The proposed work investigates particulate flows in which both hydrodynamic effects and collisional interactions are important. This research lies between suspension flows and granular material flows and encompasses debris flows, slurry and sludge transport, milling and mining applications, sediment transport, abrasive machining, polishing and surface erosion technologies. These flows are characterized by having fluid and solid phases of comparable density, solid fractions approaching that of a packed bed, and particle Reynolds and Stokes numbers greater than unity. The proposed work emphasizes a fundamental understanding of the fluid and solid mechanics of collisional interactions, including the development of models and computational tools, and the education of students and scholar through research opportunities.
The research focuses on the interactions of individual particles colliding with a surface. To date, we have done extensive measurements of normal particle collisions. These results demonstrated that below a critical Stokes number, about 10, all of the particles kinetic energy is lost during the compression of the lubrication film with no rebound of the particle. Above a second Stokes number, about 2000, the particle rebounds with negligible effect of the lubrication layer. The proposed work expands on these experiments by measuring oblique collisions in which the particle may roll or slide. Related experiments involve binary-particle collisions in a liquid, which differs from the particle-wall collisions because the target particle may move prior to the impact. Both of these experiments would be performed for Stokes number from 10 to 3000, and include different material properties and surface conditions.
Measurements are also proposed of the surface deformation and erosion during impact using controlled collisions with a single particle in a viscous fluid. Both normal and oblique collisions will be examined for different Stokes numbers and material properties. An analytical study will accompany the measurements. The final subject involves exploratory measurements of the fluid motion resulting from a particle collision. As a particle approaches a wall, the fluid in the gap is forced radially outward, and then the fluid reverses direction as the particle rebounds. These flow reversals affect the wall shear stress in the single particle experiments and in dense particulate flows.

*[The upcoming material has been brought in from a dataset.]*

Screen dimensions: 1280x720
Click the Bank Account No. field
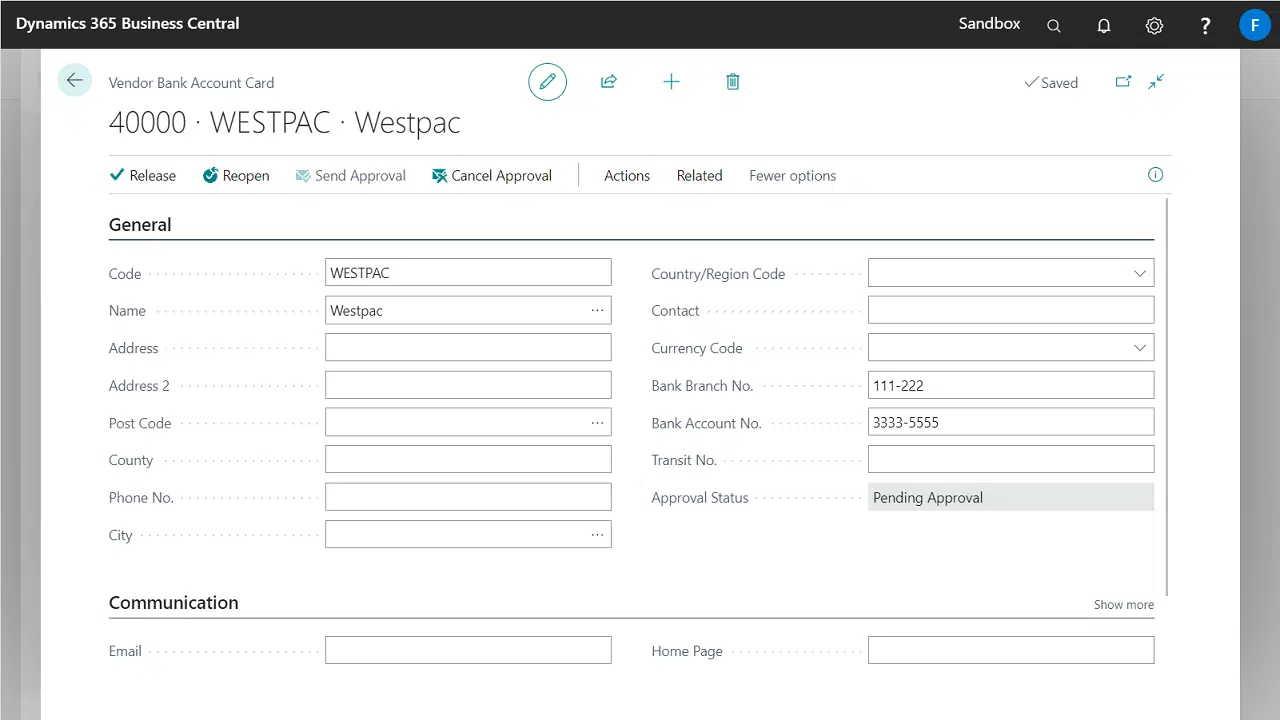click(1010, 423)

An integral part of this research work is the education students and scholars. The PIs have included students in all aspects of their research, including the authoring of technical papers and presentations at appropriate scientific meetings. In prior and ongoing research, the PIs have placed a heavy emphasis on the inclusion of student from underrepresented groups and extensive involvement of undergraduate students. Some of these undergraduates have been recognized for their outstanding research, and approximately half have gone on to engineering graduate programs. The PIs have also presented their research to local schools through community and campus programs.